There are recordings, notably those by American-French conductor
William Christie, that capture the sumptuous quality of Marc-Antoine Charpentier's choral music better than this one does, but this release by Canada's Aradia Ensemble is nevertheless worth considering. Its pairing of the splendid Te Deum and the uniquely folk-like Messe de Minuit pour Noël (Midnight Mass) is attractive, for one thing. And the performance of the Messe de Minuit, which was popular long before Charpentier's name or even Vivaldi's was well known, is an unusual one. Relying on a tradition of interpolating regional popular carols into the mass, the Aradia Ensemble and conductor
Kevin Mallon select, among other pieces, a carol in the Native Canadian Huron language, known in Canada simply as the Huron carol. Its text is a fascinating mix of Christian and Native American concepts. The carols are underlaid by organ pedal points.
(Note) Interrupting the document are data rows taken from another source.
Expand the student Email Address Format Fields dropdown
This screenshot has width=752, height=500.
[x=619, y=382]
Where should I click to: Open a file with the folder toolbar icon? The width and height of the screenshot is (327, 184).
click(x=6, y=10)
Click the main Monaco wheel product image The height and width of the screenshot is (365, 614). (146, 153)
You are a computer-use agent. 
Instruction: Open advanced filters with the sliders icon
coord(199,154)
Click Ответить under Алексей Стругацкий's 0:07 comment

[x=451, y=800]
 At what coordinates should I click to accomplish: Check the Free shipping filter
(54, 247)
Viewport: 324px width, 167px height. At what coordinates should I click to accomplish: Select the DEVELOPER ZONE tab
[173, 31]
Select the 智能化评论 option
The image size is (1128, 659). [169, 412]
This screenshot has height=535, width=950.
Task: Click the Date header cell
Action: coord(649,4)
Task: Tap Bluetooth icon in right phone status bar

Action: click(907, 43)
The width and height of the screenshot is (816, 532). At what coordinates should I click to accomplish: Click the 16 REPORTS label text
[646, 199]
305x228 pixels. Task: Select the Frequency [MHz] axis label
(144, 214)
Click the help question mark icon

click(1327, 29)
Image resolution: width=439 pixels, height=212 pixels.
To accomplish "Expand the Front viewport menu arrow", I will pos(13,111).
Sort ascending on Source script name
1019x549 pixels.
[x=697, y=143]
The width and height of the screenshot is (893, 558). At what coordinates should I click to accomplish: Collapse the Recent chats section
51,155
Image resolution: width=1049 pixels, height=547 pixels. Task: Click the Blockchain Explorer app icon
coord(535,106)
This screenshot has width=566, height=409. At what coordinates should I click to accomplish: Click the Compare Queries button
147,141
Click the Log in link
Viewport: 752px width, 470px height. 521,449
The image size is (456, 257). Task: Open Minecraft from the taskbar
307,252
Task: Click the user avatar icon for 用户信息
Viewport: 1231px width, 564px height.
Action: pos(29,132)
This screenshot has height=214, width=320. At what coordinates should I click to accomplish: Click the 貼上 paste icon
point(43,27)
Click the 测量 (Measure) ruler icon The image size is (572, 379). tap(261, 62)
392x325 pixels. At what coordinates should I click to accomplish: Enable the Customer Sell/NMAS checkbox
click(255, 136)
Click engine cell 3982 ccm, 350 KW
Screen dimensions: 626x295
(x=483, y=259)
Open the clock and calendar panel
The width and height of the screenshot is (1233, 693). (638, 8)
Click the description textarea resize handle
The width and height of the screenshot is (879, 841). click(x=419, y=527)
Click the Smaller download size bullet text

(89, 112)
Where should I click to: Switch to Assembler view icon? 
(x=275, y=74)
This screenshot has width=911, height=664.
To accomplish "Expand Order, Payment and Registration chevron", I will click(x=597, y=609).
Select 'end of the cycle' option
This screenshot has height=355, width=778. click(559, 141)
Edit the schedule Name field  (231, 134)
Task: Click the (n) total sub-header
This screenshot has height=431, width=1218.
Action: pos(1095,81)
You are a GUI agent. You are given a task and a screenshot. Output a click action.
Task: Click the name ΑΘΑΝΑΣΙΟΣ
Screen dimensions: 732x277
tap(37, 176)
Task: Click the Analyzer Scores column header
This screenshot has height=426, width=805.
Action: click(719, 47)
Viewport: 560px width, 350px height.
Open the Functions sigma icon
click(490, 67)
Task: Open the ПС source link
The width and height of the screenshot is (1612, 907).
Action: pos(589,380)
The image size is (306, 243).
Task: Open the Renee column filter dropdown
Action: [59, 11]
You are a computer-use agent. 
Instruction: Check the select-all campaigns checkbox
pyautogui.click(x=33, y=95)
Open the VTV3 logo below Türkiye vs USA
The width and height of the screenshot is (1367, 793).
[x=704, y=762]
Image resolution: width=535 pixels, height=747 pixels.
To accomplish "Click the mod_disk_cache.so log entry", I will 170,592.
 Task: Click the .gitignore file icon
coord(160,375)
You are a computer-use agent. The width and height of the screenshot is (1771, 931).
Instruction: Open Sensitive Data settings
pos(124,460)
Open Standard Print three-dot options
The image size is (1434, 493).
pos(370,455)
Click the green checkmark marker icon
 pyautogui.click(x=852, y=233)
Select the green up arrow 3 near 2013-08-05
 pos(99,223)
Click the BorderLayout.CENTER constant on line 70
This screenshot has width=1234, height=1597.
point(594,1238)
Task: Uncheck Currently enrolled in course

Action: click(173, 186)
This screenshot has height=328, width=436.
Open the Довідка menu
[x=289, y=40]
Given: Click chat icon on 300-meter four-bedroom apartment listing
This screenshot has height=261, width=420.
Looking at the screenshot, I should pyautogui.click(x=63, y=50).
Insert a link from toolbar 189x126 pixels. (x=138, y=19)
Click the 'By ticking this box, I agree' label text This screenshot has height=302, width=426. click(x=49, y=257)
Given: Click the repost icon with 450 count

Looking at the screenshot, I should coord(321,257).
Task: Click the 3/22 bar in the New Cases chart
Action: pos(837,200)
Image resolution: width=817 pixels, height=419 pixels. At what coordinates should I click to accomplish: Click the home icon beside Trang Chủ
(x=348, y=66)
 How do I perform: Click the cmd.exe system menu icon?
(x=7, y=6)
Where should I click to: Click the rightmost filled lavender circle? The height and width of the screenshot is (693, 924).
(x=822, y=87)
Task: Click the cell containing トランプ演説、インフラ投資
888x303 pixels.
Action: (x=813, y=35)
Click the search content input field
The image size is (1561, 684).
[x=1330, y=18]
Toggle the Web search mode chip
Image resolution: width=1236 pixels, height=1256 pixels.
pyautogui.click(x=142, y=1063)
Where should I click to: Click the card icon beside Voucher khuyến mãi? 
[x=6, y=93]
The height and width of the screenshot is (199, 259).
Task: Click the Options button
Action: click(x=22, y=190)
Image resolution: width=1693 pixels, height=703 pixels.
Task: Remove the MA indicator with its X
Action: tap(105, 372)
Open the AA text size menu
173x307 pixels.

The performance of the entire mass has a zippy lightness, and it may be that this performance comes close to the spirit of what Charpentier's audiences would have expected. The recording is not uniformly successful: the same light approach applied to the Te Deum fails to bear out the assertion of musical territory announced by the wonderful percussion passage at the beginning, and the soloists are not of the caliber that would have been heard at the great Parisian churches where Charpentier worked. In some passages they get lost in the airy but not very precise acoustic environment of Toronto's Grace Church on the Hill. Still, the distinctive qualities of this album definitely outweigh any faults one may find.